**TRY IT**
Can you print every record below exactly as written?

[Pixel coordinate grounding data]
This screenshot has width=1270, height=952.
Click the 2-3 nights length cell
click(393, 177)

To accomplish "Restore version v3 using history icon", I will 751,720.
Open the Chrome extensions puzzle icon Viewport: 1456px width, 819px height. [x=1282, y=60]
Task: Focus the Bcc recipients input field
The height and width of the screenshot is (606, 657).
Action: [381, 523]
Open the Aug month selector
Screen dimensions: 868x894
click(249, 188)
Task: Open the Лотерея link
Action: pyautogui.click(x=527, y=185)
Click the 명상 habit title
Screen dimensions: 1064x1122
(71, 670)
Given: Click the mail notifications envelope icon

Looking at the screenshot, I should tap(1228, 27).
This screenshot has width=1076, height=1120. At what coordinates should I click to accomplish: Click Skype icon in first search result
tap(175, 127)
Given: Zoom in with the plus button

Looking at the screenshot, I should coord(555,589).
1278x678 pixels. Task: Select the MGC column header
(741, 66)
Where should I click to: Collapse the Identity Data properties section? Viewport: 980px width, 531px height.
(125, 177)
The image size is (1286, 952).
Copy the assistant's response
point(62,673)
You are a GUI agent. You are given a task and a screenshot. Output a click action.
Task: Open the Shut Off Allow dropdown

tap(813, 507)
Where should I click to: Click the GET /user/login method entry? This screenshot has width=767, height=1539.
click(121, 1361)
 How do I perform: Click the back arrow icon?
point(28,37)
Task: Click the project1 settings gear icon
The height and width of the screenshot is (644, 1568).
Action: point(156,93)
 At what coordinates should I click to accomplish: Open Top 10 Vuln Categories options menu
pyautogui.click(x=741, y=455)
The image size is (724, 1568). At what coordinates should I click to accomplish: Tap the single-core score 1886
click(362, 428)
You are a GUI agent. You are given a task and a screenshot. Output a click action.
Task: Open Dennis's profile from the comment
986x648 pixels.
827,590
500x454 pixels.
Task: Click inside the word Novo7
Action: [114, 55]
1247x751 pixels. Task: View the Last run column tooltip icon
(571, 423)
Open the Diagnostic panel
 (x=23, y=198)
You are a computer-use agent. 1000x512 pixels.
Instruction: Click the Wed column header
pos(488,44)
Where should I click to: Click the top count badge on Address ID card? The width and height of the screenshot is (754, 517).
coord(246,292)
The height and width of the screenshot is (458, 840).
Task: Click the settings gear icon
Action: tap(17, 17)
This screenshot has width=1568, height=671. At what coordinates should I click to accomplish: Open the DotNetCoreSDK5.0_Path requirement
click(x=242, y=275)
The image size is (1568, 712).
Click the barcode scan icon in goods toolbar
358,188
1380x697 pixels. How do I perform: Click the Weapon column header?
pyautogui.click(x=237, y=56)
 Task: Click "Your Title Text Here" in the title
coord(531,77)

**ANSWER FOR THE TASK**
This screenshot has width=1270, height=952.
Click the 2-3 nights length cell
click(393, 177)

To accomplish "Restore version v3 using history icon", I will 751,720.
Open the Chrome extensions puzzle icon Viewport: 1456px width, 819px height. [x=1282, y=60]
Task: Focus the Bcc recipients input field
The height and width of the screenshot is (606, 657).
Action: [381, 523]
Open the Aug month selector
Screen dimensions: 868x894
click(249, 188)
Task: Open the Лотерея link
Action: pyautogui.click(x=527, y=185)
Click the 명상 habit title
Screen dimensions: 1064x1122
(71, 670)
Given: Click the mail notifications envelope icon

Looking at the screenshot, I should tap(1228, 27).
This screenshot has width=1076, height=1120. At what coordinates should I click to accomplish: Click Skype icon in first search result
tap(175, 127)
Given: Zoom in with the plus button

Looking at the screenshot, I should coord(555,589).
1278x678 pixels. Task: Select the MGC column header
(741, 66)
Where should I click to: Collapse the Identity Data properties section? Viewport: 980px width, 531px height.
(125, 177)
The image size is (1286, 952).
Copy the assistant's response
point(62,673)
You are a GUI agent. You are given a task and a screenshot. Output a click action.
Task: Open the Shut Off Allow dropdown

tap(813, 507)
Where should I click to: Click the GET /user/login method entry? This screenshot has width=767, height=1539.
click(121, 1361)
 How do I perform: Click the back arrow icon?
point(28,37)
Task: Click the project1 settings gear icon
The height and width of the screenshot is (644, 1568).
Action: point(156,93)
 At what coordinates should I click to accomplish: Open Top 10 Vuln Categories options menu
pyautogui.click(x=741, y=455)
The image size is (724, 1568). At what coordinates should I click to accomplish: Tap the single-core score 1886
click(362, 428)
You are a GUI agent. You are given a task and a screenshot. Output a click action.
Task: Open Dennis's profile from the comment
986x648 pixels.
827,590
500x454 pixels.
Task: Click inside the word Novo7
Action: [114, 55]
1247x751 pixels. Task: View the Last run column tooltip icon
(571, 423)
Open the Diagnostic panel
 (x=23, y=198)
You are a computer-use agent. 1000x512 pixels.
Instruction: Click the Wed column header
pos(488,44)
Where should I click to: Click the top count badge on Address ID card? The width and height of the screenshot is (754, 517).
coord(246,292)
The height and width of the screenshot is (458, 840).
Task: Click the settings gear icon
Action: tap(17, 17)
This screenshot has width=1568, height=671. At what coordinates should I click to accomplish: Open the DotNetCoreSDK5.0_Path requirement
click(x=242, y=275)
The image size is (1568, 712).
Click the barcode scan icon in goods toolbar
358,188
1380x697 pixels. How do I perform: Click the Weapon column header?
pyautogui.click(x=237, y=56)
 Task: Click "Your Title Text Here" in the title
coord(531,77)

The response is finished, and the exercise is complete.